DOCUMENT SEGMENT:
[Begin]
Skip to content

husticfilip/WebsitePhoneNumAndLogoExtractor

Folders and files

NameName
Last commit message
Last commit date

Latest commit

 

History

32 Commits
 
 
 
 
 
 
 
 

Repository files navigation

Application is used to extract phone numbers and path to logo from webpage represented by provided url.

Before running the script install all necessary modules which are listed in requirements.txt. You can do it by running command:
$ pip install -r requirements.txt 


extract.py is a entrance point of the application. Script expects url to the website to be passed as the first program argument.
Example of running the script:
$ python3 extract.py https://contact.pepsico.com/pepsi

Program has two lines of output. First one contains phone numbers found on the webpage and the second one contains
url to the logo used in the webpage. If program found no phone numbers on the webpage, output of the first line is None.
If program found no logo url on the webpage, output of the second line is None.
[End]
GIVEN EXERCISE A: Change "status bar" to "taskbar" in the records from their start through the line containing "[x=501, y=308]", and write those lines out again with nothing else altered.

DATASET RECORDS:
[Begin]
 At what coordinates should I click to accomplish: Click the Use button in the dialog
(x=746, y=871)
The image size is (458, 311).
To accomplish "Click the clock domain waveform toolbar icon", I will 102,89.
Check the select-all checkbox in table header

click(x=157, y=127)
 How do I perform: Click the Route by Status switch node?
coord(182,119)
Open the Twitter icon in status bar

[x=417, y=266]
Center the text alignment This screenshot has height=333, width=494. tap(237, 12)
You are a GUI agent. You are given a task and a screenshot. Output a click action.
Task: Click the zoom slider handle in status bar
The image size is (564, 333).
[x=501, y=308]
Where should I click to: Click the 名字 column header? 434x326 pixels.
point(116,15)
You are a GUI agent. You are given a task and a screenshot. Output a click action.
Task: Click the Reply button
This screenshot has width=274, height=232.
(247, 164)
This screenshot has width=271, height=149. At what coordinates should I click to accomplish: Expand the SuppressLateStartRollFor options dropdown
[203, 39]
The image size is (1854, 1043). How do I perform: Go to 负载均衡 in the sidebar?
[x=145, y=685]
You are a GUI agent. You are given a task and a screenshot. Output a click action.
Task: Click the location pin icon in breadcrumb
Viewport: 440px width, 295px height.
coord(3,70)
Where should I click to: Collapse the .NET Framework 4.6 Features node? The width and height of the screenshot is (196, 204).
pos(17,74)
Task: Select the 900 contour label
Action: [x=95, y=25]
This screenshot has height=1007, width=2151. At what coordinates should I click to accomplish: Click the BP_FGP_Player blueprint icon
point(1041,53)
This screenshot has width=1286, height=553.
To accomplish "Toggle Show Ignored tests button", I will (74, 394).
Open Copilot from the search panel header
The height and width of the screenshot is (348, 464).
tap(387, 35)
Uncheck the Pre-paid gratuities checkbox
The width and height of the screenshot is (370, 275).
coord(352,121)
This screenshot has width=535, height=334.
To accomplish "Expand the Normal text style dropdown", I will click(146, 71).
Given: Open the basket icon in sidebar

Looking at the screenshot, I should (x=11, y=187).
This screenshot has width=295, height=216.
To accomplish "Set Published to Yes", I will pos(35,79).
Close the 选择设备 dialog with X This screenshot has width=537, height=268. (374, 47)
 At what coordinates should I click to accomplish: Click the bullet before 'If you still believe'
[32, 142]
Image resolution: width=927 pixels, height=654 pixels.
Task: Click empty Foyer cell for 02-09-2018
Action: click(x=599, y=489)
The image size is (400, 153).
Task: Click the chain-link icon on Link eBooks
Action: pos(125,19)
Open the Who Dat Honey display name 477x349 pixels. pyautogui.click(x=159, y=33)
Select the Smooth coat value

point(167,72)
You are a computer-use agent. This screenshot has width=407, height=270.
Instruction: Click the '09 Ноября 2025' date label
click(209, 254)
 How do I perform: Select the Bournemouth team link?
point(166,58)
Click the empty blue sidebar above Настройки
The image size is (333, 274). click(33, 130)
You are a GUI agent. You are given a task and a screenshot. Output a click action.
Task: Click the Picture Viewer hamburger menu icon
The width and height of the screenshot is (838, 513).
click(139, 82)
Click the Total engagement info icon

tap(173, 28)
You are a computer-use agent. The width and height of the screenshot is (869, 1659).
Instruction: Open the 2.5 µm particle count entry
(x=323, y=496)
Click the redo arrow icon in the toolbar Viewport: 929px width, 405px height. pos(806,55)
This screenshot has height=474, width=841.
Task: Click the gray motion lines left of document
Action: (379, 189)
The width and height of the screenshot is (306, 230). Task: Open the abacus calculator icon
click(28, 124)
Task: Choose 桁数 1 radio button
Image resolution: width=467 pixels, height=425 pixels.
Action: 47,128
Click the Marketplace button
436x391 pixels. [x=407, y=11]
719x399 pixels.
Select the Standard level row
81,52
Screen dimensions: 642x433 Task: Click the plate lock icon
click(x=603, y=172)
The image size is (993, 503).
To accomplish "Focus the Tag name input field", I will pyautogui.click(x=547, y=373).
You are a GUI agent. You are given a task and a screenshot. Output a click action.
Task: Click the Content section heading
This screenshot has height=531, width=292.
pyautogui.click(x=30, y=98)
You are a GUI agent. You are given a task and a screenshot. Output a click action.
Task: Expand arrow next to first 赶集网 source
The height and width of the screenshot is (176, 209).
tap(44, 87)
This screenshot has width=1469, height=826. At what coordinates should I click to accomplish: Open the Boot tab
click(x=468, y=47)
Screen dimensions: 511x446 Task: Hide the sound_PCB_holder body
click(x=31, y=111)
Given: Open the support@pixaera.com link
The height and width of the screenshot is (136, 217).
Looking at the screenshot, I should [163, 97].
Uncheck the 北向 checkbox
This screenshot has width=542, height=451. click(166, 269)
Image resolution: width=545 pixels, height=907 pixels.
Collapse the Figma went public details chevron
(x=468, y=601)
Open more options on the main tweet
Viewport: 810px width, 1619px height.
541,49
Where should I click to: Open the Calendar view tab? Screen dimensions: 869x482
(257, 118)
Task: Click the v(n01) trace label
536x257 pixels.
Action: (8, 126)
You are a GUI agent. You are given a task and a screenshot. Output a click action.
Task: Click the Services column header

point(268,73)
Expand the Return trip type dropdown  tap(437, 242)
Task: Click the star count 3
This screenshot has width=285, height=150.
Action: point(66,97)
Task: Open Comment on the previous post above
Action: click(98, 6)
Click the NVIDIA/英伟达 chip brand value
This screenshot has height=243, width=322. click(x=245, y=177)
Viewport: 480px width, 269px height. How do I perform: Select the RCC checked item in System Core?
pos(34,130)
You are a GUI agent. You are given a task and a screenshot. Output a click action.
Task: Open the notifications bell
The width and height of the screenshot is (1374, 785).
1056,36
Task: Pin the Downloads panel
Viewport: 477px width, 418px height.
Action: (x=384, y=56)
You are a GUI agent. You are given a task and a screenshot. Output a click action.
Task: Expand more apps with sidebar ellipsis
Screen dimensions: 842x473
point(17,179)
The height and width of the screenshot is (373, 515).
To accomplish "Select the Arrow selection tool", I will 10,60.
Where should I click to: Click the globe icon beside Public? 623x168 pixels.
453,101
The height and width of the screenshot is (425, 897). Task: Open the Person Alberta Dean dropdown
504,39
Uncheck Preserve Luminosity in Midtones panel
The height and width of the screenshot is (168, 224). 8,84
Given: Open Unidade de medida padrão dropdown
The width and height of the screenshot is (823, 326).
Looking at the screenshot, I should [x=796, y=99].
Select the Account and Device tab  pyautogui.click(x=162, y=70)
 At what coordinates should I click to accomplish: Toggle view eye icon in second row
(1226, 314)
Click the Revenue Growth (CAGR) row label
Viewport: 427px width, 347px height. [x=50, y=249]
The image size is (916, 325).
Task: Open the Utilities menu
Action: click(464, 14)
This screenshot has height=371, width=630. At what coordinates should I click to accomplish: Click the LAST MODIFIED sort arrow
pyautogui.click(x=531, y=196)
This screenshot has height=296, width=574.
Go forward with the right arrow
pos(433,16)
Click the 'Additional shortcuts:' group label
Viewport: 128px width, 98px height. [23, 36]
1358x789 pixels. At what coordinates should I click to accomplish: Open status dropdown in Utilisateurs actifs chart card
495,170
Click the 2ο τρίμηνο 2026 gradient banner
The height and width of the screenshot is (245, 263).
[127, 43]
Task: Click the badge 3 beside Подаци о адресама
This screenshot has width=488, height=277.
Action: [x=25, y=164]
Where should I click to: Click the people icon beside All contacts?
[End]
GIVEN EXERCISE B: Reproduce the page on the phone number and logo extractor word for word, in full.

PROBLEM SOLUTION A:
 At what coordinates should I click to accomplish: Click the Use button in the dialog
(x=746, y=871)
The image size is (458, 311).
To accomplish "Click the clock domain waveform toolbar icon", I will 102,89.
Check the select-all checkbox in table header

click(x=157, y=127)
 How do I perform: Click the Route by Status switch node?
coord(182,119)
Open the Twitter icon in taskbar

[x=417, y=266]
Center the text alignment This screenshot has height=333, width=494. tap(237, 12)
You are a GUI agent. You are given a task and a screenshot. Output a click action.
Task: Click the zoom slider handle in taskbar
The image size is (564, 333).
[x=501, y=308]

PROBLEM SOLUTION B:
Skip to content

husticfilip/WebsitePhoneNumAndLogoExtractor

Folders and files

NameName
Last commit message
Last commit date

Latest commit

 

History

32 Commits
 
 
 
 
 
 
 
 

Repository files navigation

Application is used to extract phone numbers and path to logo from webpage represented by provided url.

Before running the script install all necessary modules which are listed in requirements.txt. You can do it by running command:
$ pip install -r requirements.txt 


extract.py is a entrance point of the application. Script expects url to the website to be passed as the first program argument.
Example of running the script:
$ python3 extract.py https://contact.pepsico.com/pepsi

Program has two lines of output. First one contains phone numbers found on the webpage and the second one contains
url to the logo used in the webpage. If program found no phone numbers on the webpage, output of the first line is None.
If program found no logo url on the webpage, output of the second line is None.